A disk has a mass 3.5 kg and radius 15 cm, rotating with angular speed 15 rev/s when a second disk of 5.0 kg is dropped onto it. If second disk has diameter 18 cm and mass 5.0 kg, what is the common final angular speed of the system?

Law of Conservation of angular momentum states:
The total angular momentum of a system about an axis remains constant, when the net external torque acting on the system about the given axis is zero.

This is applicable in the given question as a stationary second disk is dropped on a rotating disk. It is assumed that second disk is also mounted on the same shaft.

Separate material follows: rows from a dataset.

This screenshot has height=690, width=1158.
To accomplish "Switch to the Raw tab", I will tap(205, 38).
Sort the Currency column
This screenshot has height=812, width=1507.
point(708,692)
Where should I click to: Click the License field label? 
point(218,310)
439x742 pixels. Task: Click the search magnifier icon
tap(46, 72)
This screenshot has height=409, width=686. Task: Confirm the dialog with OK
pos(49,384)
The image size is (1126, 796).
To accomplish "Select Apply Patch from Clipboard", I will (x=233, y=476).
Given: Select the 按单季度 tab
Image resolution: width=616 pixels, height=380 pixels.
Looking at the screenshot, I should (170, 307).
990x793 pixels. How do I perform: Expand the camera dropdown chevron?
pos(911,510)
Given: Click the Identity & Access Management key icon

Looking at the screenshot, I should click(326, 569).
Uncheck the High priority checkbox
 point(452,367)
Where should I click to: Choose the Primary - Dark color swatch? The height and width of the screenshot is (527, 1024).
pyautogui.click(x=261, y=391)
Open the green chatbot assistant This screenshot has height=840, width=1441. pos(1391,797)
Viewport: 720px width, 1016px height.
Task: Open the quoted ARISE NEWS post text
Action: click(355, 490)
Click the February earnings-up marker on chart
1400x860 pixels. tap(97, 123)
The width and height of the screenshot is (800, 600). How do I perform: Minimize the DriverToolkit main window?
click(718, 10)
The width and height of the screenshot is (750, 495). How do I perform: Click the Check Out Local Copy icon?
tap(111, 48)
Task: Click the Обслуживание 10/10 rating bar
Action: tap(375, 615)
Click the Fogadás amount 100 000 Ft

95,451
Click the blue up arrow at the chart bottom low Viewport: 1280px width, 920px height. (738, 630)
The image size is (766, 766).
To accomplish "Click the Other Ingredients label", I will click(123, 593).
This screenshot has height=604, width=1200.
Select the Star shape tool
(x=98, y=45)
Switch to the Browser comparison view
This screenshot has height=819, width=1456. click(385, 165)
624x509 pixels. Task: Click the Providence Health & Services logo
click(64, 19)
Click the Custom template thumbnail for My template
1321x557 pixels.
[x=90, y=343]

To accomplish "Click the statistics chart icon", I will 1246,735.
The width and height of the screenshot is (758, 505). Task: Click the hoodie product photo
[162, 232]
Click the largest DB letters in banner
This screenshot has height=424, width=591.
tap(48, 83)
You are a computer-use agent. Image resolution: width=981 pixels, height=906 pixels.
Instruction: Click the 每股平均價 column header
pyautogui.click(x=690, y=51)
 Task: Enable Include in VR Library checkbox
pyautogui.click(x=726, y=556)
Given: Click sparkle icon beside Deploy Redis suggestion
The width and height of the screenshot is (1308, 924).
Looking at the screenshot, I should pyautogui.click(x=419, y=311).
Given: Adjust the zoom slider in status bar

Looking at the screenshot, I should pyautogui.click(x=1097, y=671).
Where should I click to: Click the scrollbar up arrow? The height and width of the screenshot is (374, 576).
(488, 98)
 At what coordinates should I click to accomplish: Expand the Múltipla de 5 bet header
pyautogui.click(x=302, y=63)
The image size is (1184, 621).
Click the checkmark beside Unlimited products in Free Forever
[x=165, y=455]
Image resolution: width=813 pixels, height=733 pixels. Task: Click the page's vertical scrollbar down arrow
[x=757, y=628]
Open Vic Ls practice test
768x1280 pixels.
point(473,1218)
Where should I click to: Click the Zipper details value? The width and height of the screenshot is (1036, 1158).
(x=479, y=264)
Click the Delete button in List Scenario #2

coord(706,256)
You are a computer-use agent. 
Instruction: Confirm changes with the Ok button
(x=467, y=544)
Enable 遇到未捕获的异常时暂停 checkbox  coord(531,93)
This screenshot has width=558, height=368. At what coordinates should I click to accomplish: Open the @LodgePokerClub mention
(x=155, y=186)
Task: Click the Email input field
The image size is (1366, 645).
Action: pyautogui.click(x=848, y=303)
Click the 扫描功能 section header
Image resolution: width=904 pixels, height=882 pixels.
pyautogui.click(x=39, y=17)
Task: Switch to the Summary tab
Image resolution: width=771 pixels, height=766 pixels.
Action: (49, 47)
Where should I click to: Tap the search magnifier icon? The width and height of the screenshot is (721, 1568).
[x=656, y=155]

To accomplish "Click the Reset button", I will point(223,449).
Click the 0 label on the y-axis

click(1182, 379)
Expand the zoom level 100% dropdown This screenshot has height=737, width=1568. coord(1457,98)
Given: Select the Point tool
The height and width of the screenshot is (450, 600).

Angular momentum #vecL=vecI xxvec omega#
where angular velocity of disk rotating with angular speed #f# is#omega=2pif#
Moment of inertia of disk #I=1/2m_"disk"R^2#

Initial Angular momentum #=vecL_1+vecL_2#
#=|vecL_1|+0#
#=(1/2m_1R_1^2)(2pif)#
#=(3.5xx(0.15)^2)(pixx15)#
#=1.18125pi#

If #f_c# is the final common angular velocity of the system,
Final Angular momentum#=(vec I_1+vec I_2)xxvecomega_c#

Inserting given values and equating scalar part with (1) we get, (remember to change the given diameter of second disk to its radius)
#(1/2m_1R_1^2+1/2m_2R_2^2)2pif_c=1.18125pi#
#=>(3.5xx(0.15)^2+5.0xx(0.18/2)^2)pif_c=1.18125pi#
#=>f_c=1.18125/(3.5xx(0.15)^2+5.0xx(0.18/2)^2)#
#f_c=9.9" rev per sec"#, rounded to one decimal place.